Medullary hypertonicity is another key factor for urine concentration. Countercurrent multiplication mechanism functions under high cortico-papillary osmolar gradient maintained by NaCl and urea reabsorption. In MALs, a segment that AVP increases NaCl transport through cAMP, AVP induced similar increase in cAMP accumulation both in control and PUS mice. In contrast to Brattleboro rats [34], hypotrophy of MALs was not apparent in PUS mice. These results indicated NaCl absorption might be well preserved in this segment. Since we did not measure the tissue osmolality, we could not rule out possibility that diminished cortico-papillary osmolar gradient was responsible for polyuria as reported in some strain of mice [35]. Yet water diuresis itself lowers papillary osmolality mainly due to decreased urea content even in the presence of AVP, the condition in which tubules were permeable to water [36].

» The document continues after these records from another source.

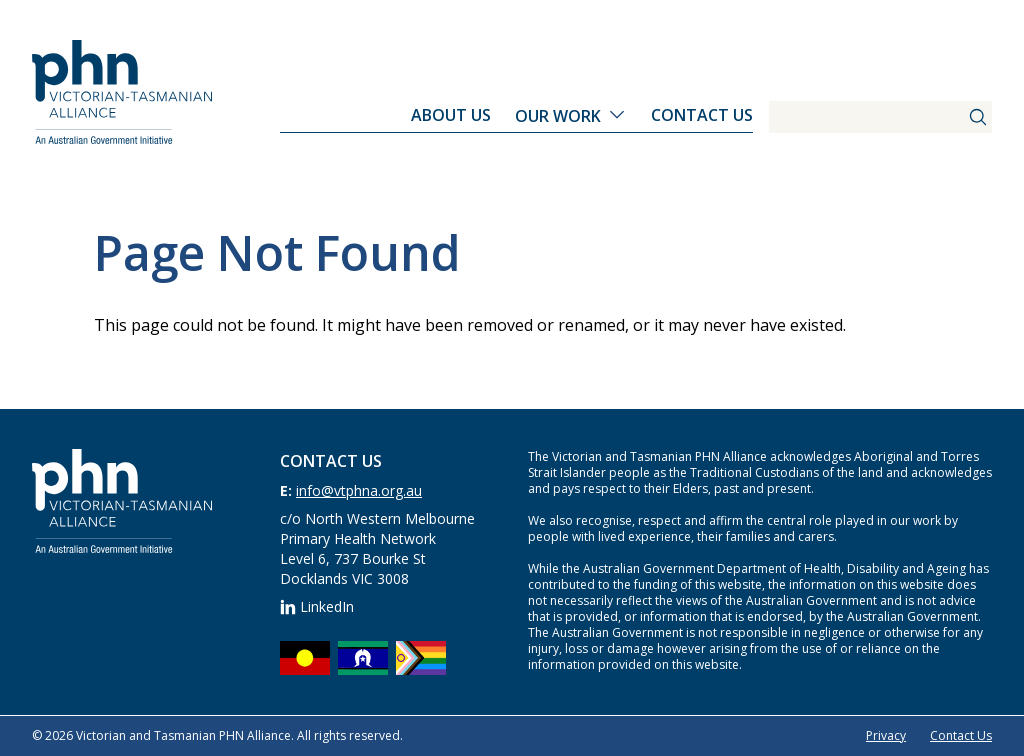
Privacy (886, 735)
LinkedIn (317, 606)
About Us (451, 115)
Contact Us (702, 115)
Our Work (558, 116)
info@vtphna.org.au (359, 490)
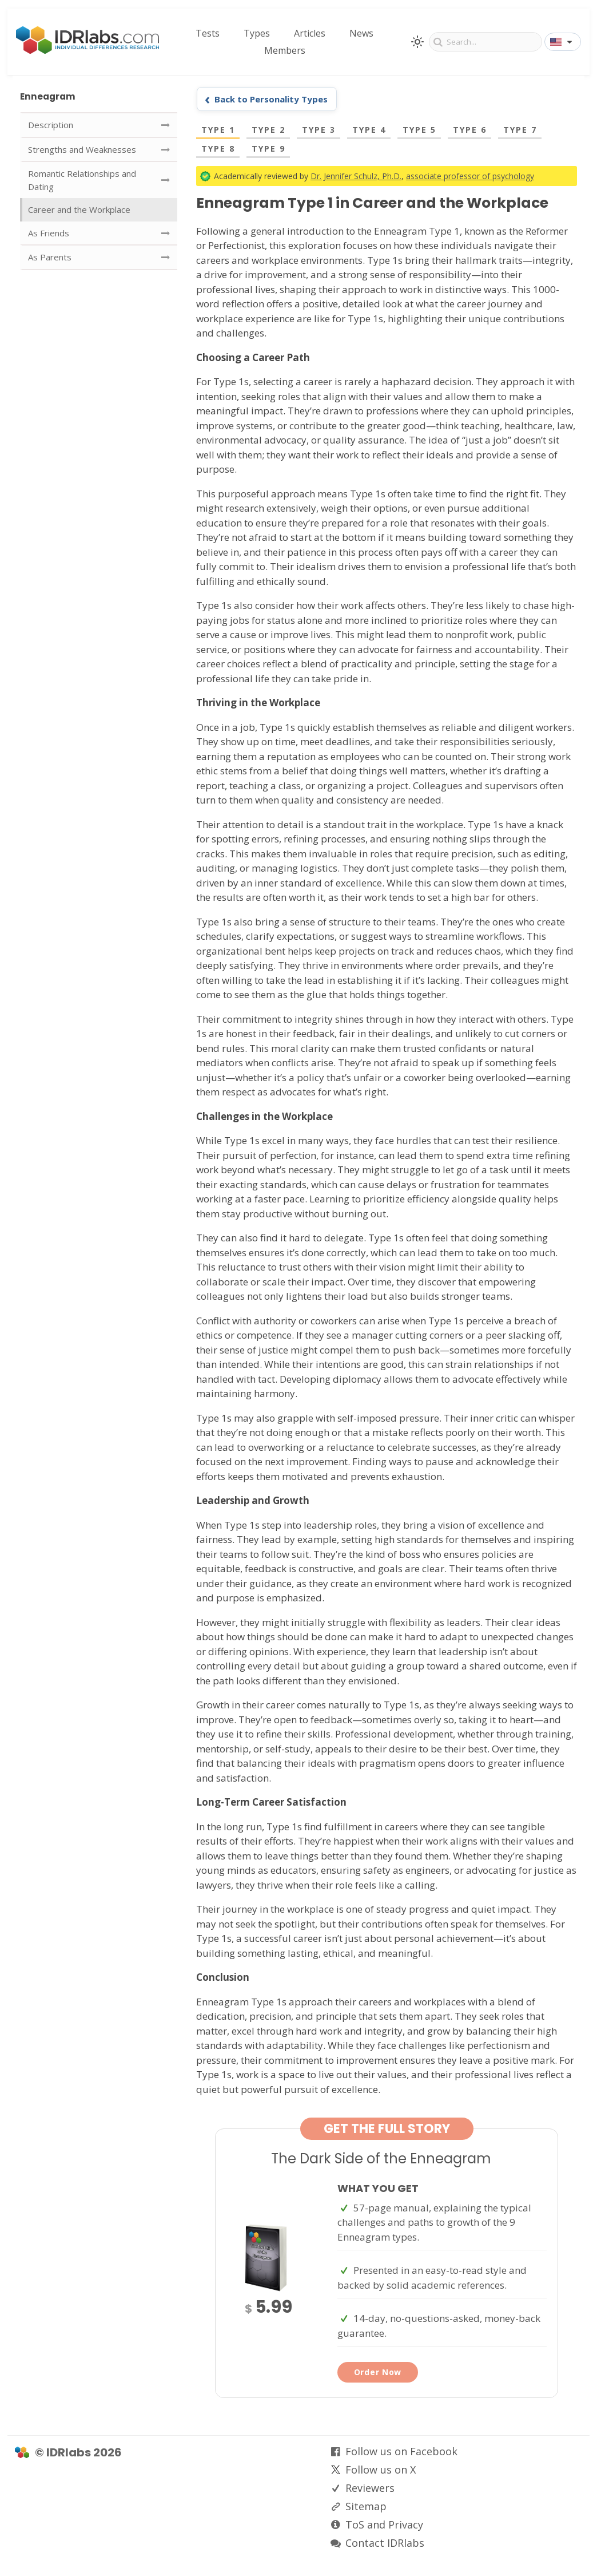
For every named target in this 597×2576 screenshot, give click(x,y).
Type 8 (218, 148)
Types (257, 33)
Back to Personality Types (271, 99)
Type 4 (369, 129)
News (361, 33)
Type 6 (470, 129)
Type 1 (218, 129)
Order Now (377, 2372)
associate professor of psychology (470, 176)
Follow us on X (380, 2469)
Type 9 (268, 148)
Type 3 (319, 129)
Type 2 (268, 129)
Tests (208, 33)
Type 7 (520, 129)
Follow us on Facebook (401, 2451)
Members (284, 50)
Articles (309, 33)
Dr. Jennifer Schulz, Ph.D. (356, 176)
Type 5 (419, 129)
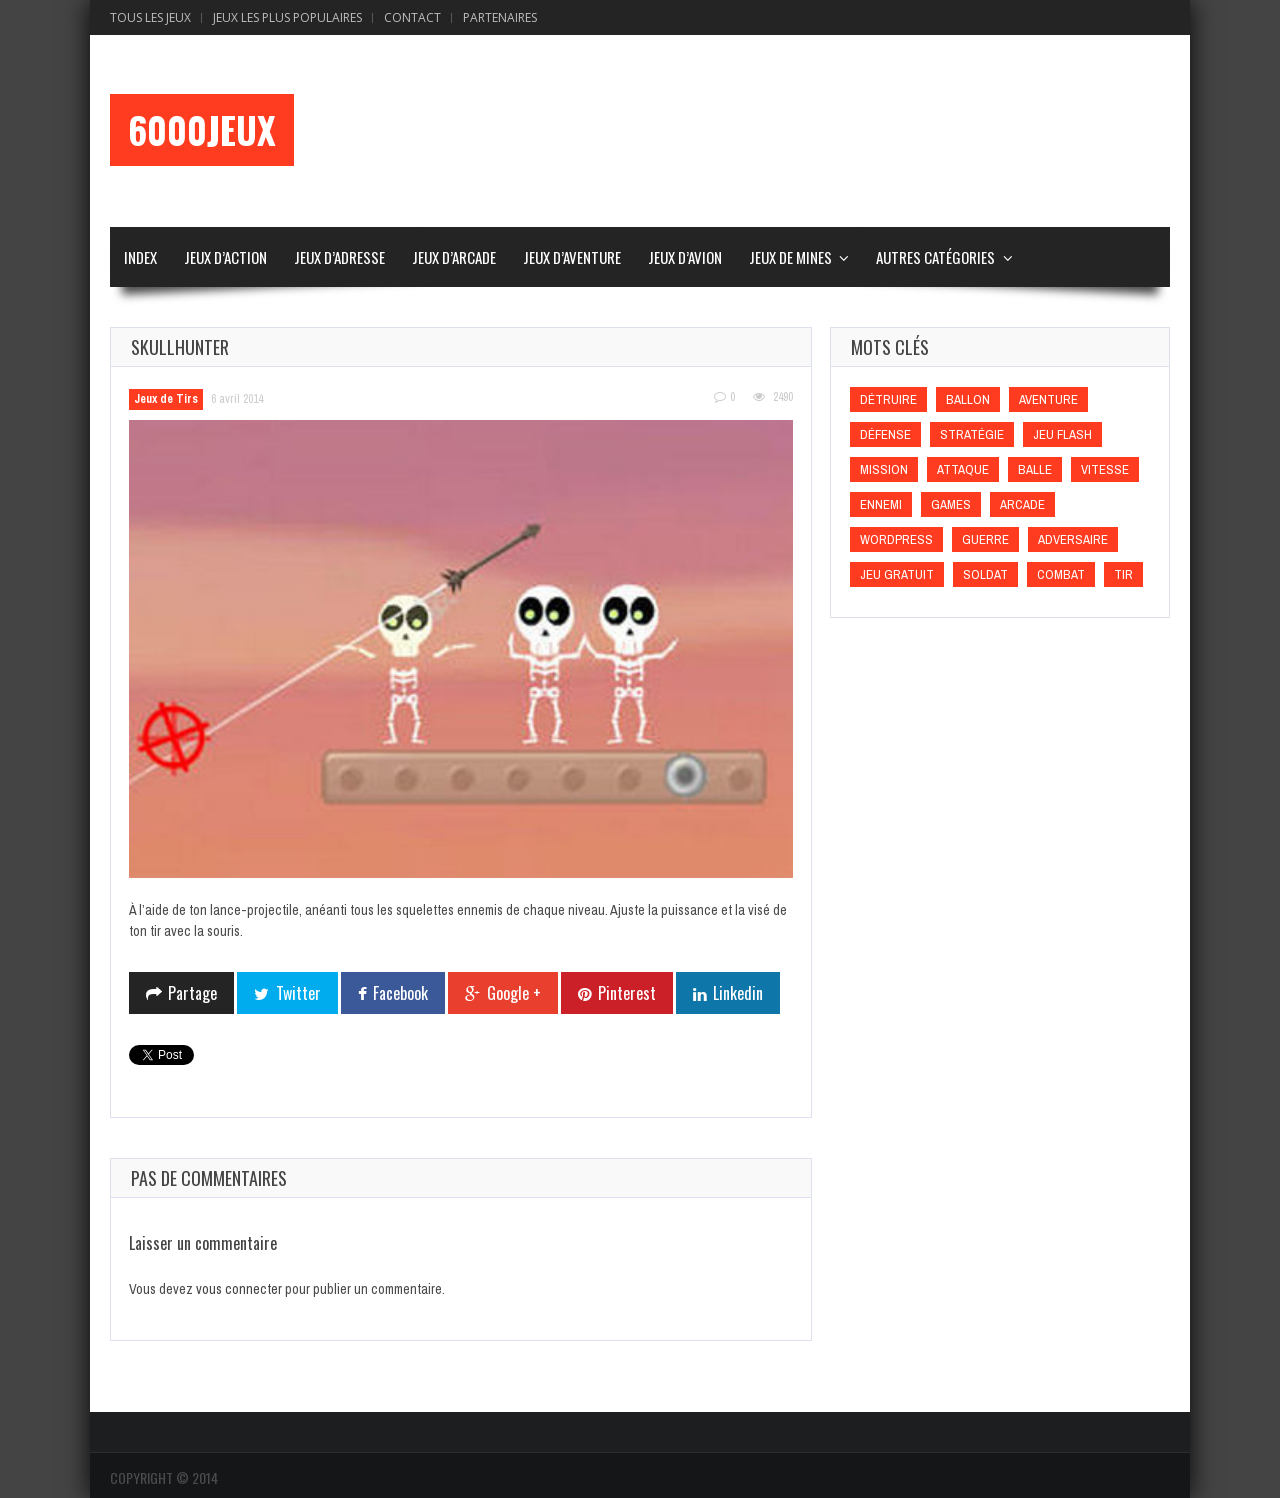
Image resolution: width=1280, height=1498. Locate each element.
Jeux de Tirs (166, 399)
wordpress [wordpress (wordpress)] (896, 539)
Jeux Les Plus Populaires (287, 17)
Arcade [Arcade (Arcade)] (1022, 504)
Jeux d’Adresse (339, 257)
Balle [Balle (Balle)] (1035, 469)
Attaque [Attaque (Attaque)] (963, 469)
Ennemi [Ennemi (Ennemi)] (881, 504)
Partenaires (500, 17)
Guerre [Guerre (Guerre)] (985, 539)
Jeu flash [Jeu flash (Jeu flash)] (1062, 434)
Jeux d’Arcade (454, 257)
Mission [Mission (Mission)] (884, 469)
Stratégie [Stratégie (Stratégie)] (972, 434)
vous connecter (239, 1289)
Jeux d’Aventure (572, 257)
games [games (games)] (951, 504)
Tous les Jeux (150, 17)
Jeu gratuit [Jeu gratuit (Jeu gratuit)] (897, 574)
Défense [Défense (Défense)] (885, 434)
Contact (412, 17)
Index (140, 257)
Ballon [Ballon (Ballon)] (968, 399)
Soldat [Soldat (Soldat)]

In summary, new mouse model of congenital polyuria was presented in this article. Its mechanism seemed multifactorial, yet renal unresponsiveness to AVP seems most likely responsible for polyuria and polydipsia of this strain of mice. Also impaired cAMP accumulation due to lowered AdC activities in CCDs may be related to the renal resistance to AVP. These abnormalities were different from previously reported polyuric models and this strain of mice will be the useful animal model to define the cellular mechanism of urine concentration.
Acknowledgements
This study is dedicated to the late Dr. Thomas Dousa who passed away in 1999. The authors are grateful to Dr. Heinz Valtin for critical reading of the manuscript.